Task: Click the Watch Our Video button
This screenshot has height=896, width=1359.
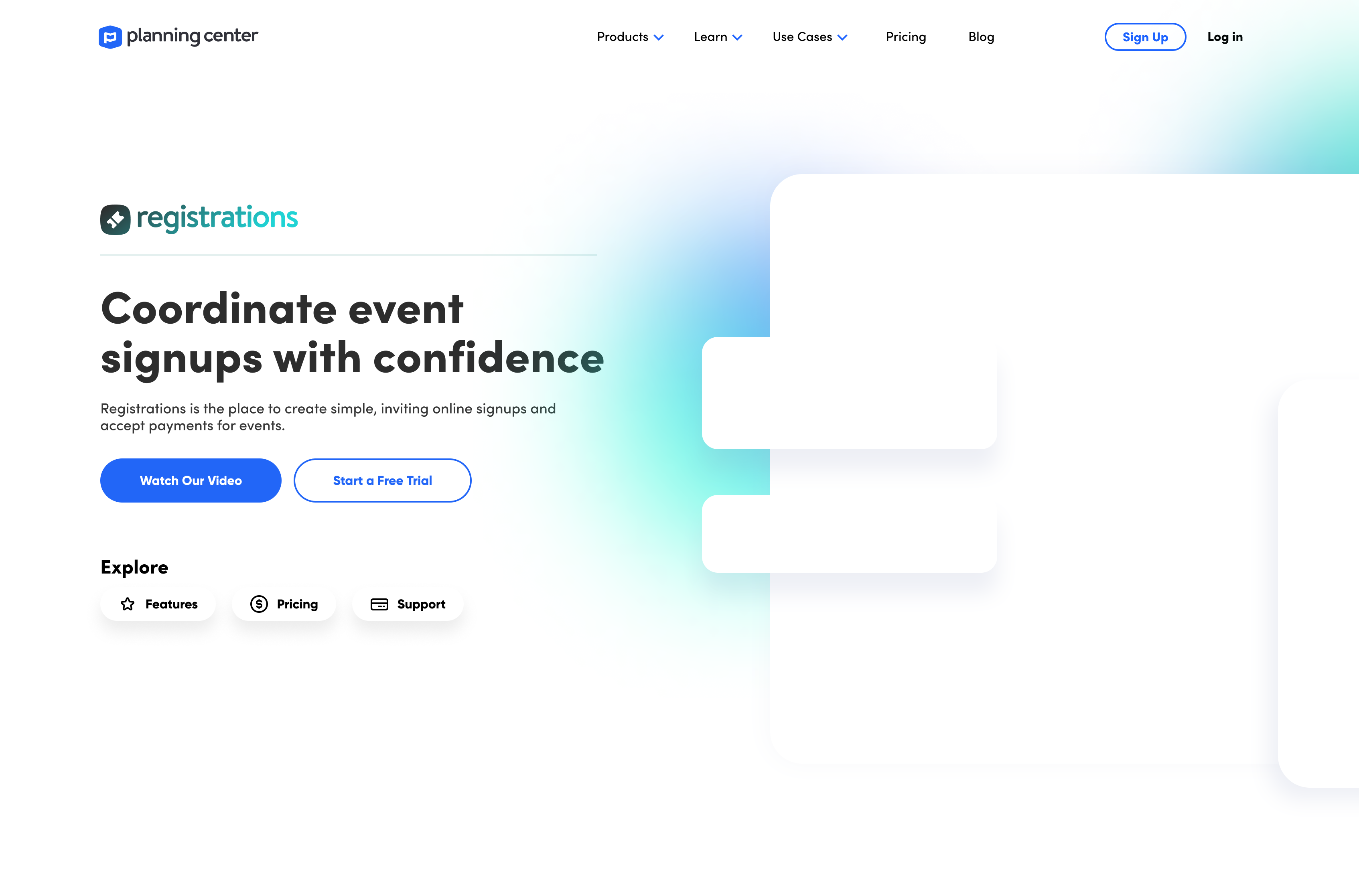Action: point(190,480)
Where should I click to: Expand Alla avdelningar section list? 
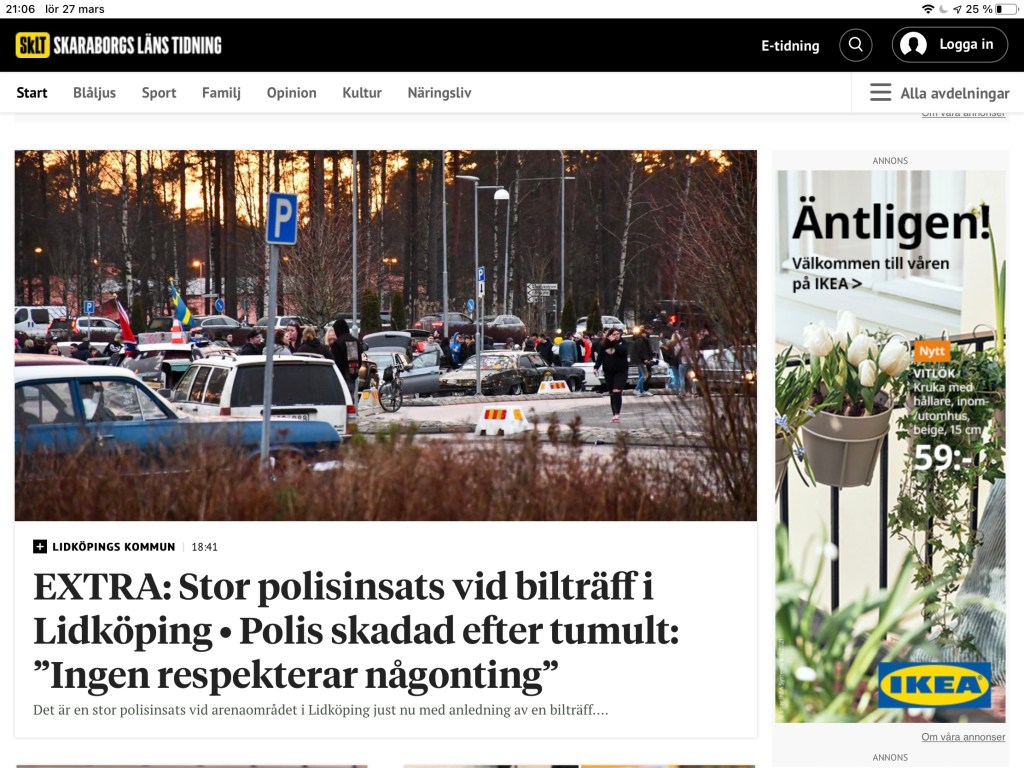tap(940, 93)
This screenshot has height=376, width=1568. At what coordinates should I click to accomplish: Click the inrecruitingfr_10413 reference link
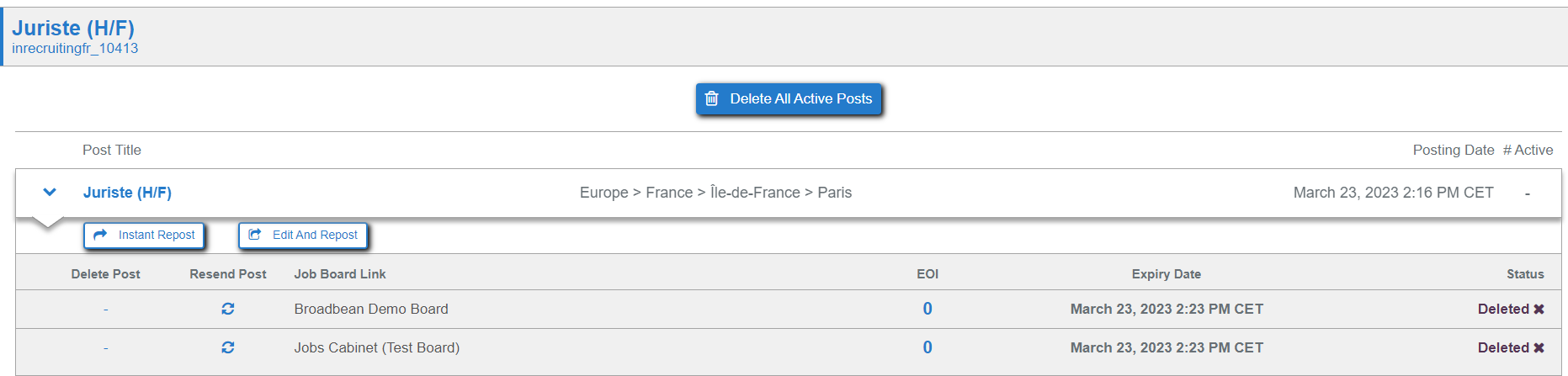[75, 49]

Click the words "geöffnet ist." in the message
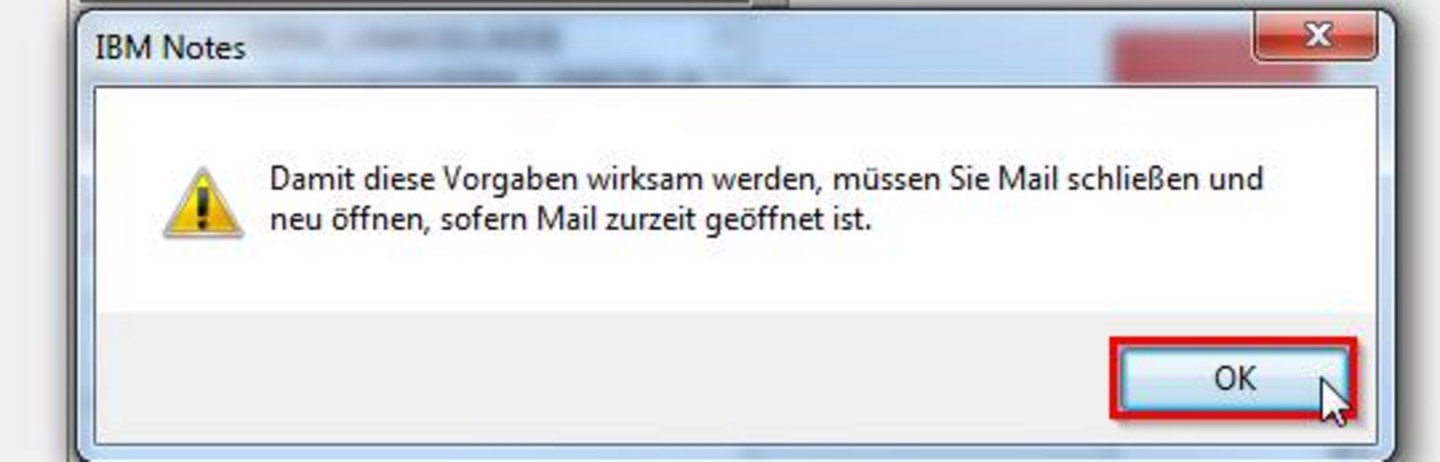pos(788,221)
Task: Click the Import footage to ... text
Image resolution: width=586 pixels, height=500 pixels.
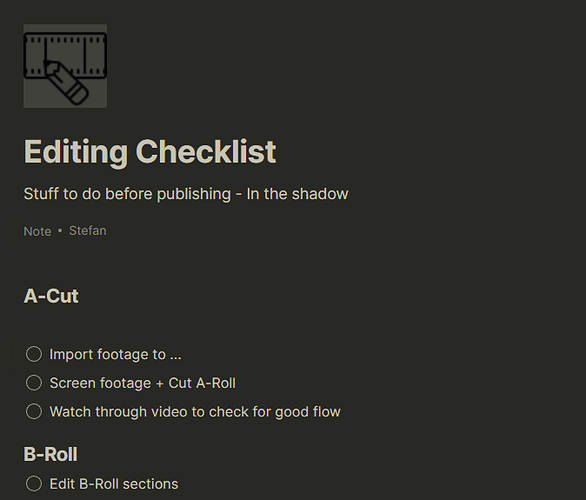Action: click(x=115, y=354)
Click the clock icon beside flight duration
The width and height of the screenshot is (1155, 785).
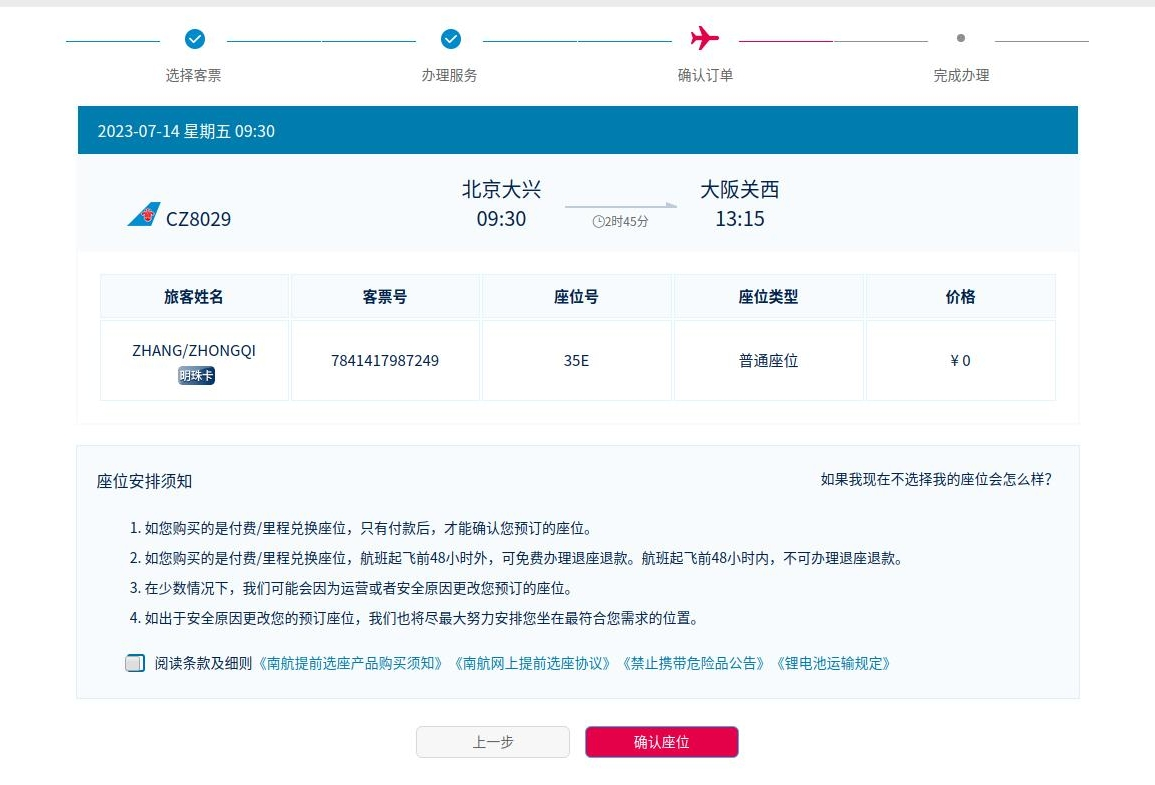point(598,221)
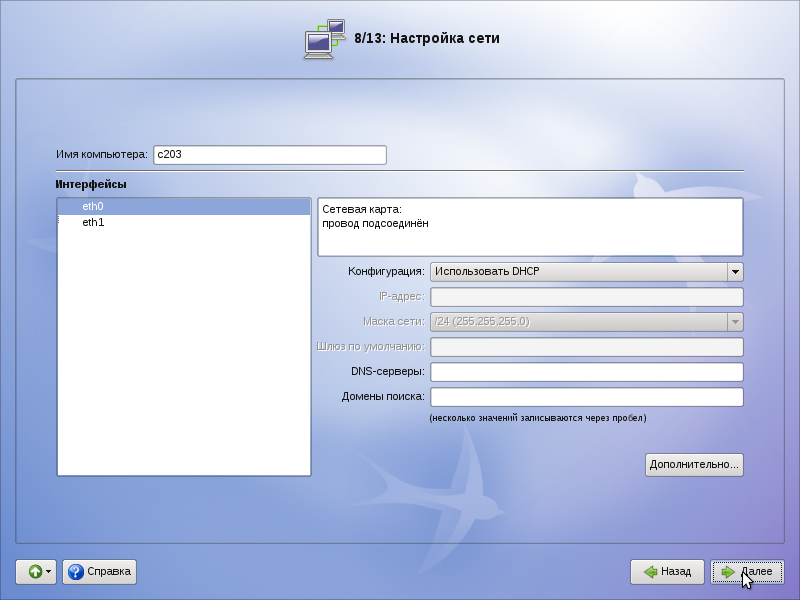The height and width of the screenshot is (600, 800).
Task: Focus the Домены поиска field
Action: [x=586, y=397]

=-=-=

- Assigned task
Leave out the pictures, then copy all the remaining text in the records exactly.

- Expected answer
Task: Click the Watch Our Video button
This screenshot has height=896, width=1359.
Action: point(190,480)
Where should I click to: Expand Alla avdelningar section list? 
tap(940, 93)
This screenshot has height=376, width=1568. At what coordinates should I click to accomplish: Click the inrecruitingfr_10413 reference link
[75, 49]

Click the words "geöffnet ist." in the message
pos(788,221)
Task: Click the Import footage to ... text
Image resolution: width=586 pixels, height=500 pixels.
Action: click(x=115, y=354)
Click the clock icon beside flight duration
The width and height of the screenshot is (1155, 785).
point(598,221)
The height and width of the screenshot is (600, 800).
Task: Focus the Домены поиска field
Action: [x=586, y=397]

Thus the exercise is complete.